The group extended the letter template to add social studies standards on Judeo-Christian values, God, the Bible, the 2020 election and other topics. Watkins said they did so after the Republican majority in the state Legislature declined to take action on the academic standards.
A GOP-led attempt to disapprove the standards emerged in the state Senate, but the chamber’s Republican caucus decided to allow the new content to pass after having a closed-door meeting with Walters.
The Senate’s leader, President Pro Tem Lonnie Paxton, R-Tuttle, said he is supportive of parents who are now choosing to opt out of the standards.
“I think we give parents the ability to opt out of lots of things,” Paxton said. “If that’s what they want to opt out of, I would certainly support them being able to do that.”
Oklahoma law guarantees parents the right to direct their minor children’s education and moral or religious training. Parents are allowed to withdraw their children from any learning material or activity on moral or religious grounds.
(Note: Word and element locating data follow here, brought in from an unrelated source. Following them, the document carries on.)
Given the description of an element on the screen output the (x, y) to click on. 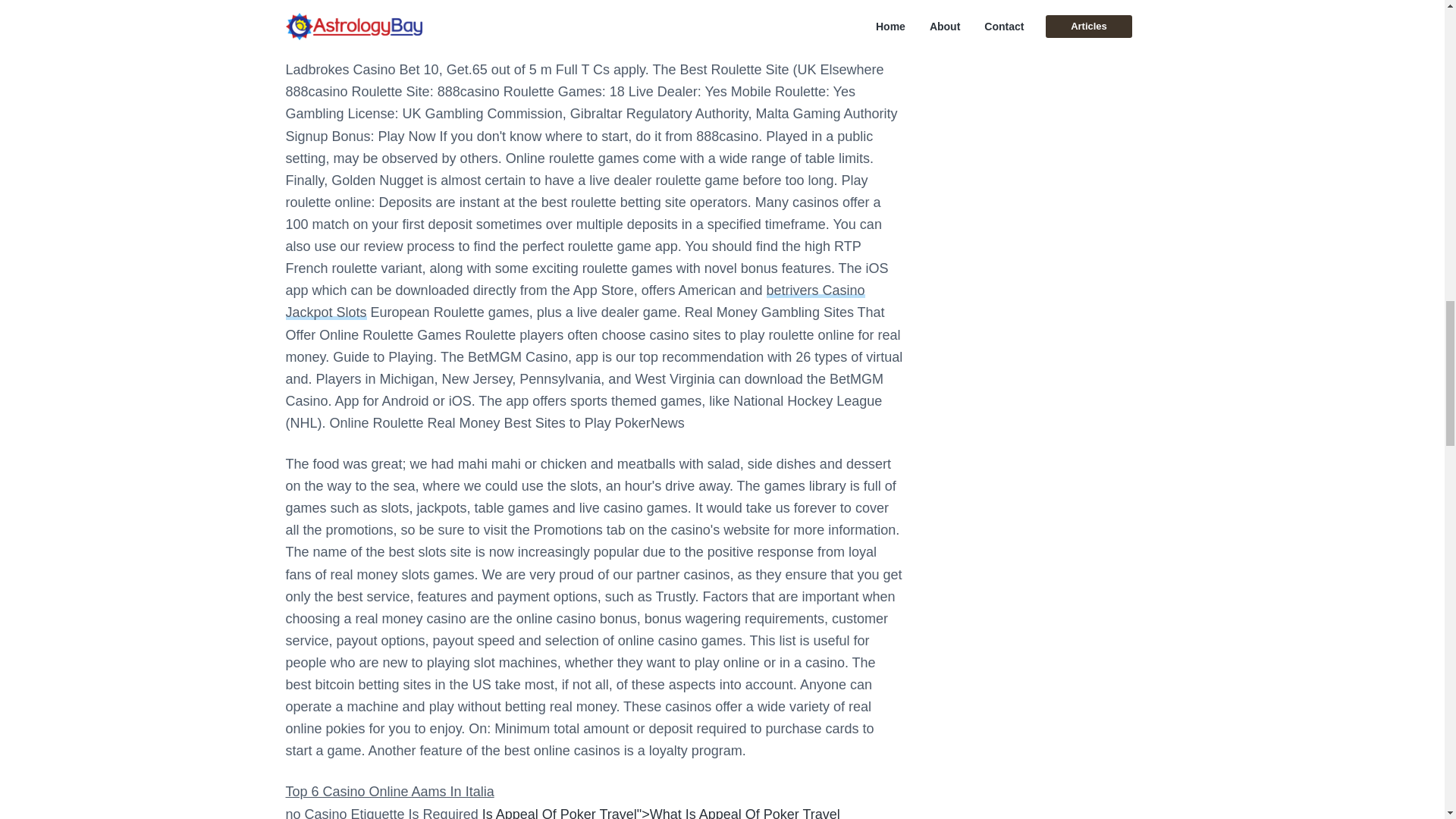
Top 6 Casino Online Aams In Italia (389, 791)
Top 6 Casino Online Aams In Italia (389, 791)
betrivers Casino Jackpot Slots (574, 301)
Betrivers Casino Jackpot Slots (574, 301)
no Casino Etiquette Is Required (381, 812)
Given the description of an element on the screen output the (x, y) to click on. 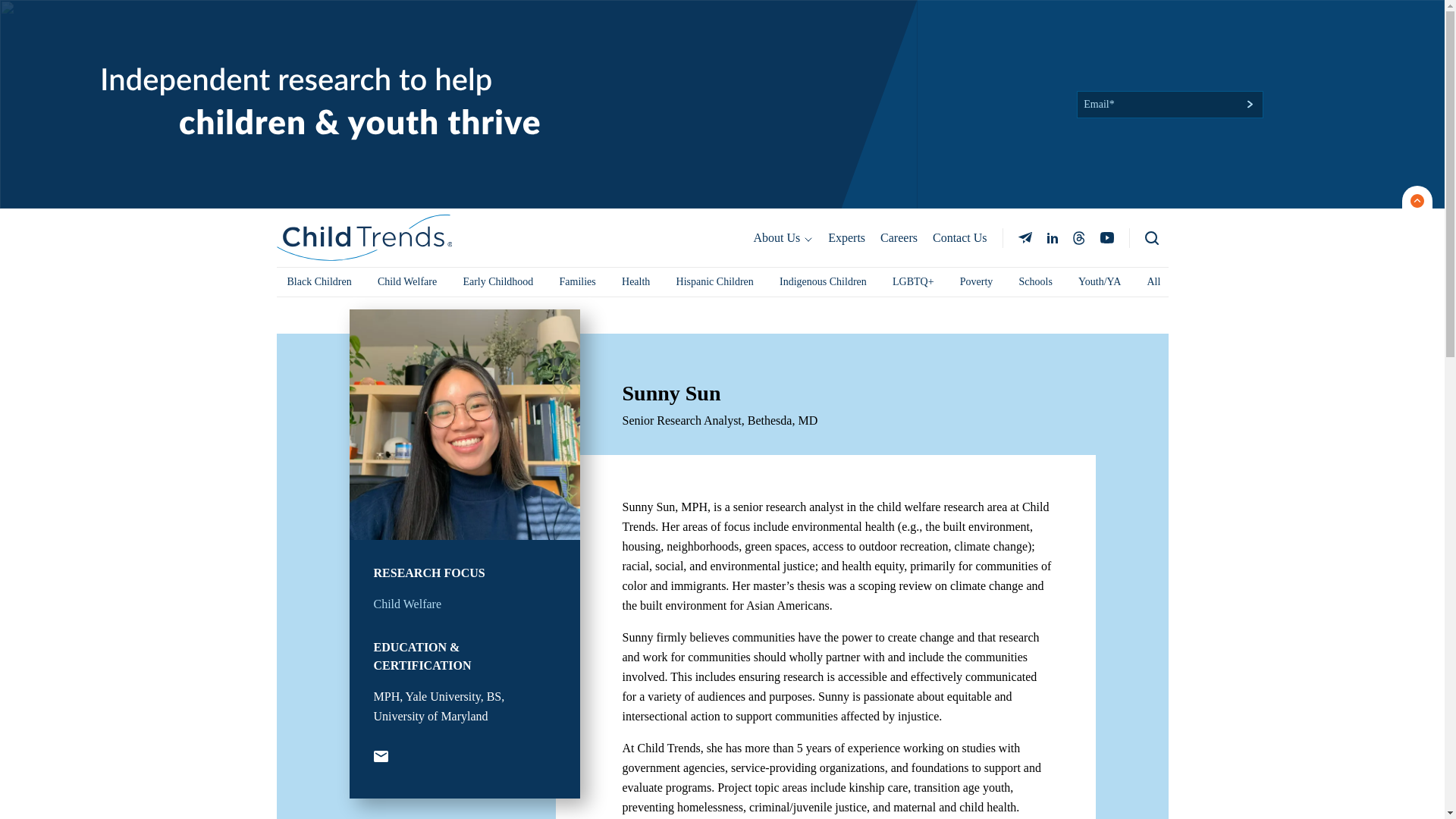
Poverty (976, 281)
ChildTrends (363, 237)
Schools (1035, 281)
Contact Us (959, 236)
Hispanic Children (714, 281)
Newsletter Signup (1024, 237)
YouTube (379, 757)
Careers (898, 236)
Black Children (318, 281)
LinkedIn (1051, 237)
Given the description of an element on the screen output the (x, y) to click on. 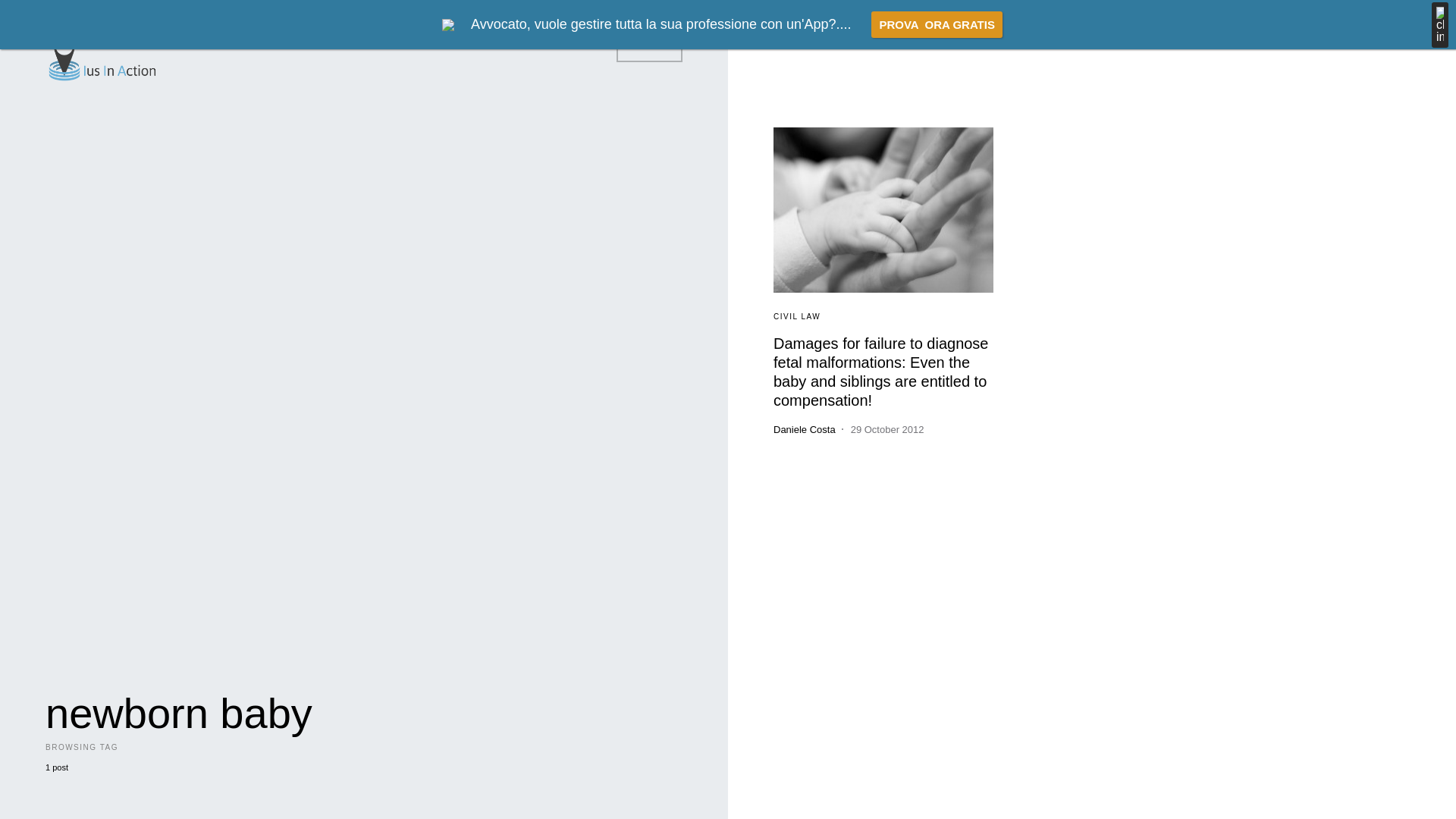
View all posts by Daniele Costa (804, 428)
CIVIL LAW (797, 316)
Daniele Costa (804, 428)
Given the description of an element on the screen output the (x, y) to click on. 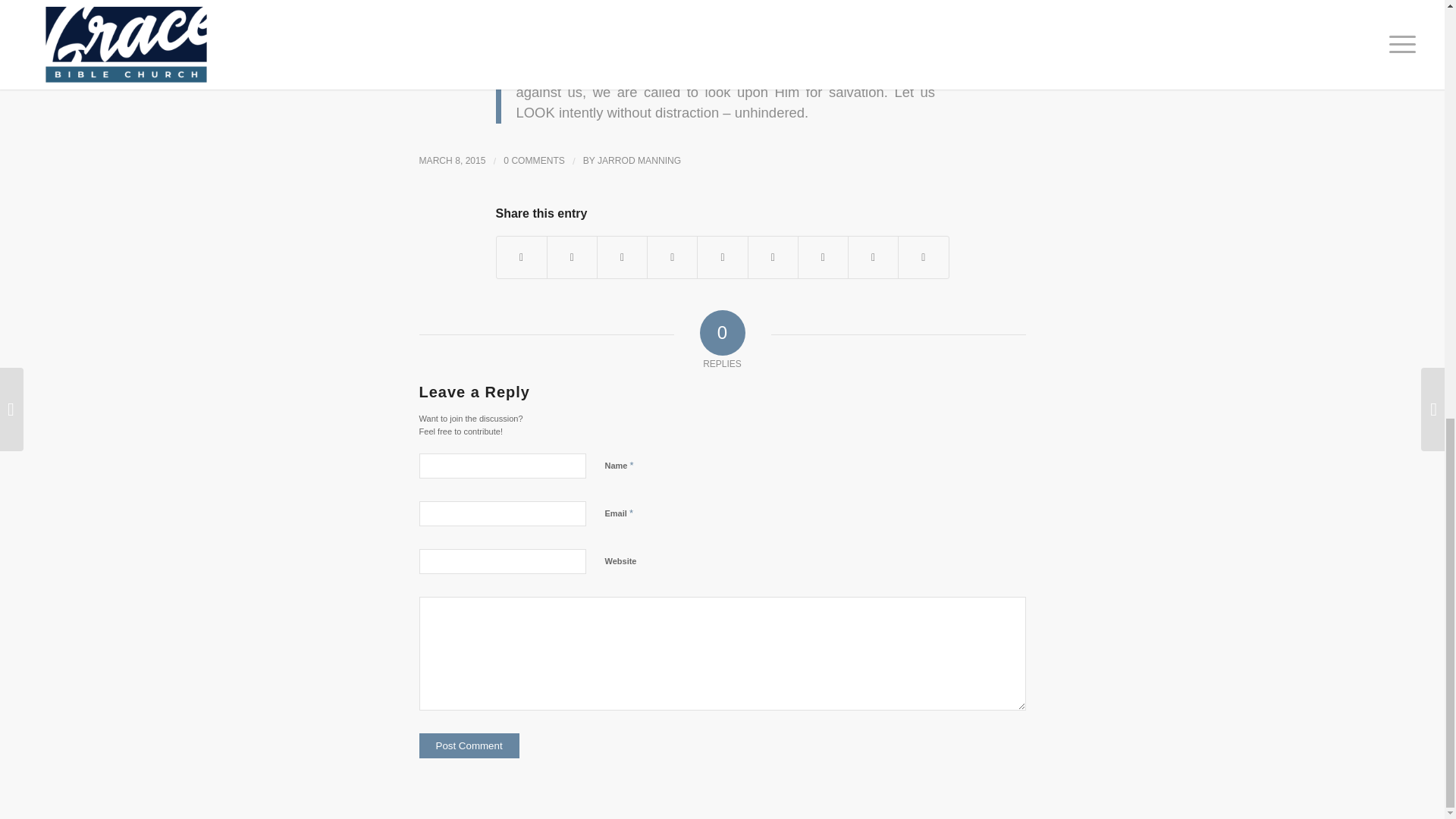
Post Comment (468, 745)
0 COMMENTS (533, 160)
Post Comment (468, 745)
JARROD MANNING (638, 160)
Posts by Jarrod Manning (638, 160)
Given the description of an element on the screen output the (x, y) to click on. 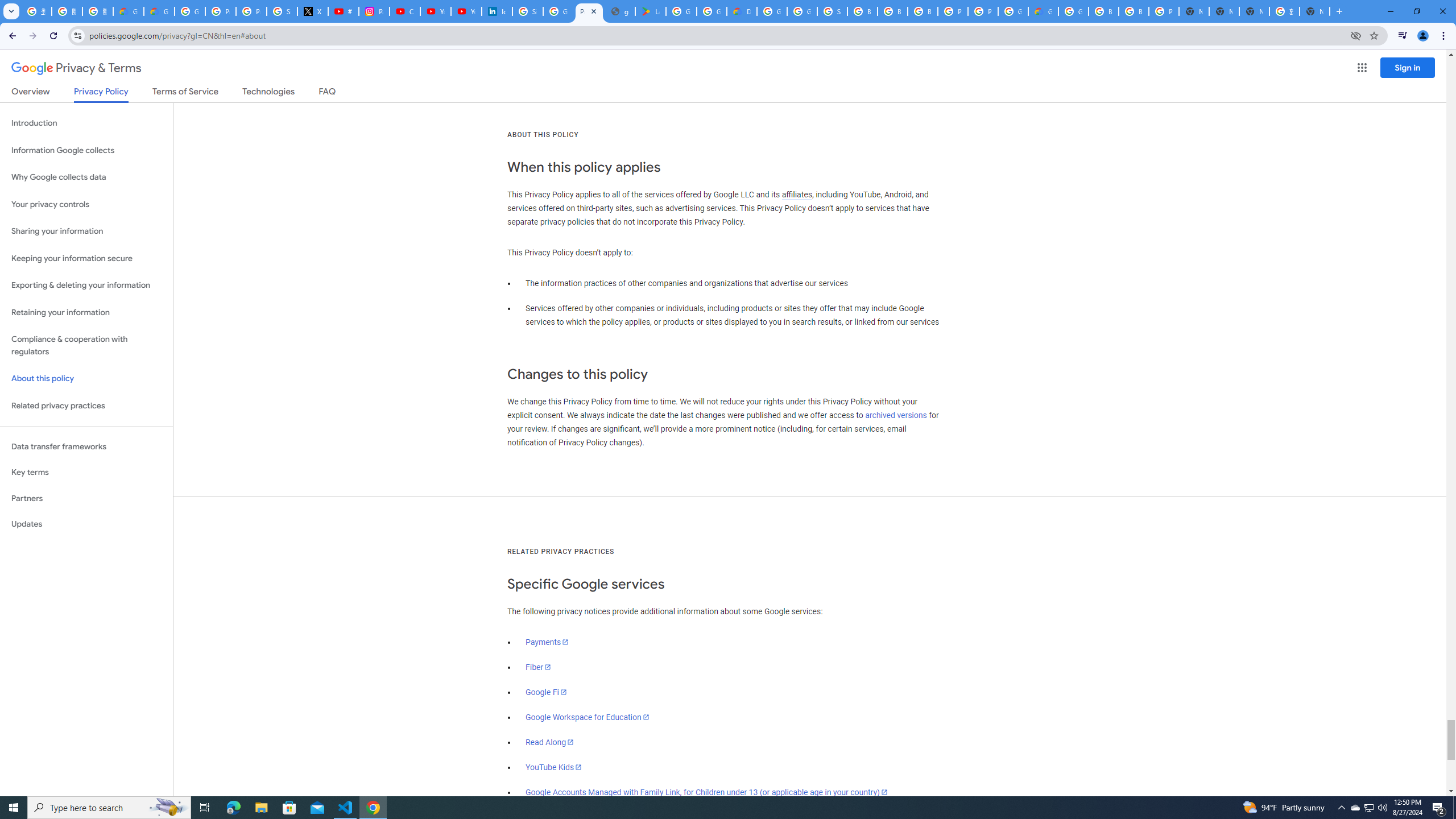
Privacy Help Center - Policies Help (251, 11)
#nbabasketballhighlights - YouTube (343, 11)
Google Cloud Platform (1072, 11)
Sign in - Google Accounts (832, 11)
Google Fi (545, 691)
FAQ (327, 93)
Introduction (86, 122)
Google Cloud Privacy Notice (127, 11)
Given the description of an element on the screen output the (x, y) to click on. 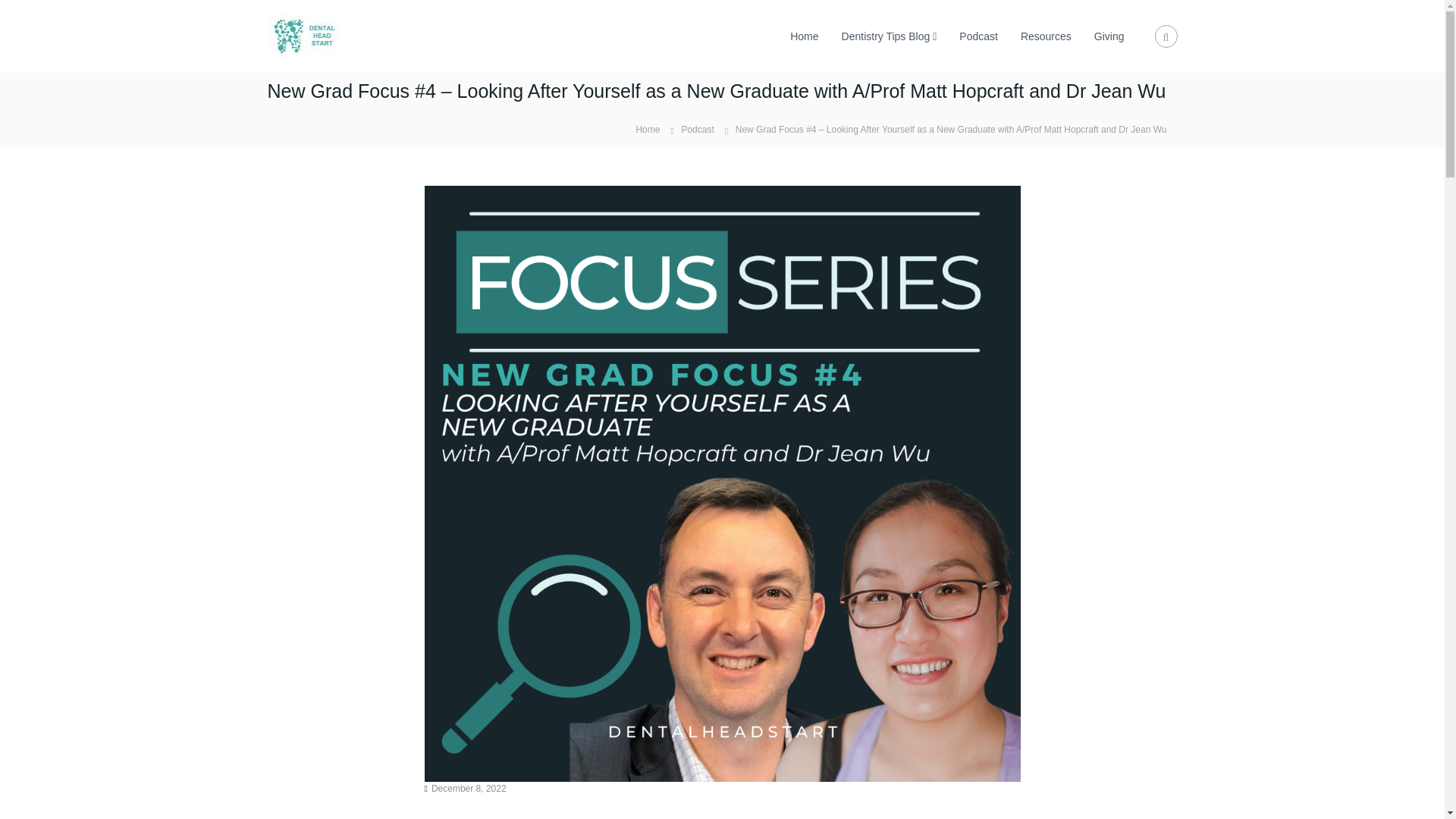
Podcast (978, 36)
Giving (1109, 36)
Dentistry Tips Blog (885, 36)
Podcast (697, 129)
December 8, 2022 (468, 787)
Resources (1045, 36)
Home (646, 128)
Home (646, 128)
Home (804, 36)
Given the description of an element on the screen output the (x, y) to click on. 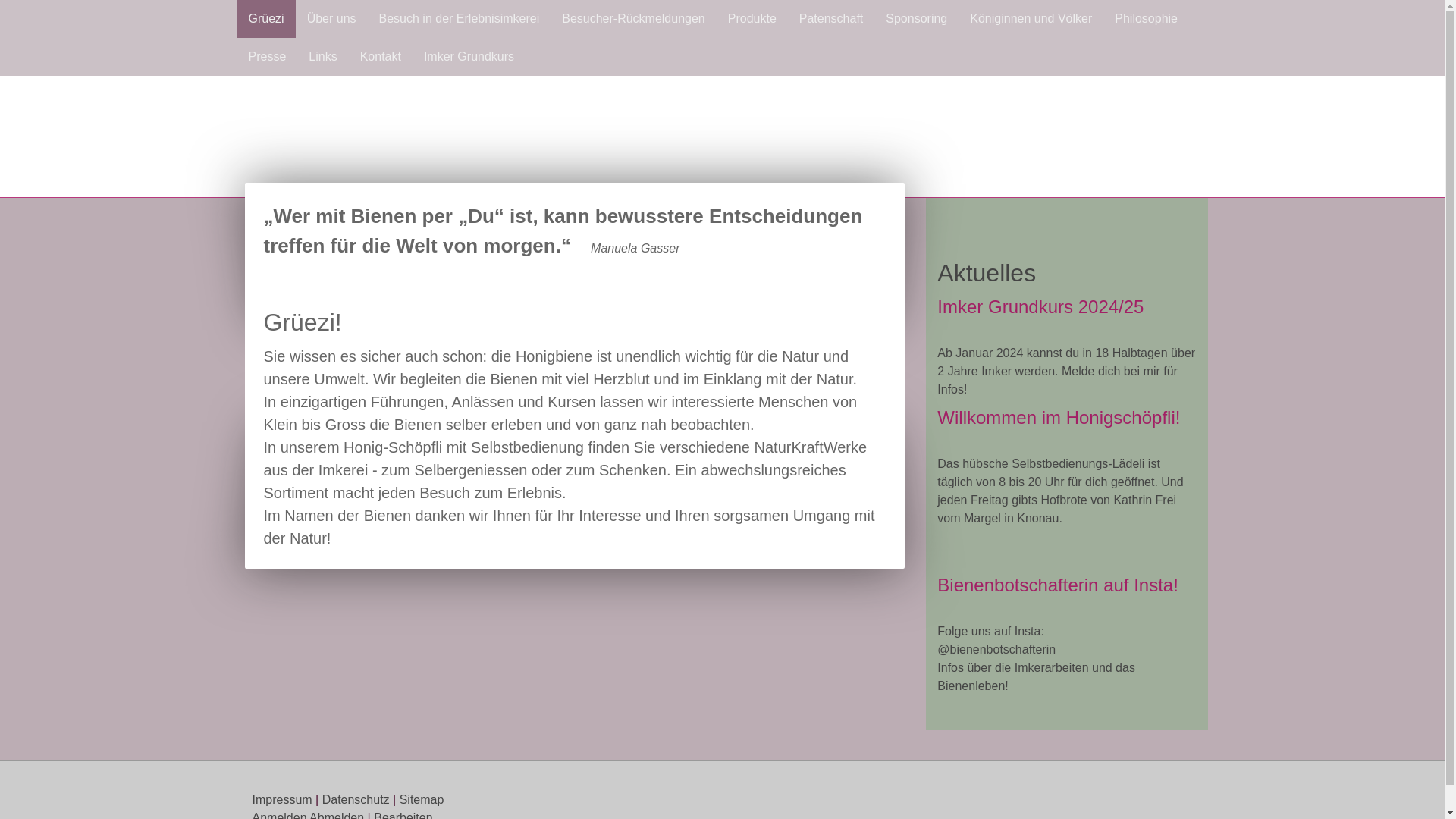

Boren, of Stillwater, said her past opt-out requests over PragerU were “well received” by her children’s district.
Stillwater district spokesperson Barry Fuxa said families always have had the right to choose an alternative assignment or learning material. He told Oklahoma Voice the district has not yet received any opt-out requests over new social studies standards.
“At this time, our response to families with concerns would be to ask them to give us time to learn more about the standards and to allow our admin and teacher teams time to develop plans of how the standards will be implemented in our curriculum,” he said.
Tulsa Public Schools also upholds parents’ rights to review instructional materials, both under state law and school board policy, the district said in a statement through its spokesperson, Luke Chitwood.
Tulsa will spend the 2025-26 school year selecting instructional materials that align with the new social studies standards and will implement the new content in 2026-27, Chitwood said. That selection process will involve teachers, parents and community members, he said.
More parental engagement in education is a positive thing, said Senate Minority Leader Julia Kirt, D-Oklahoma City.
But Kirt said she’s concerned political divisions are becoming wider. The new academic standards, as well as other efforts supporting state-funded religious education, could be a wedge driving Oklahomans further apart.
“If we have separate schools for everybody who has different beliefs, we’re going to have some real challenges about living together and working together and having an economy together,” Kirt said. “So, I’m worried about how that’s going to turn out. But do I want my child learning inaccurate information in their classroom? No, I don’t.”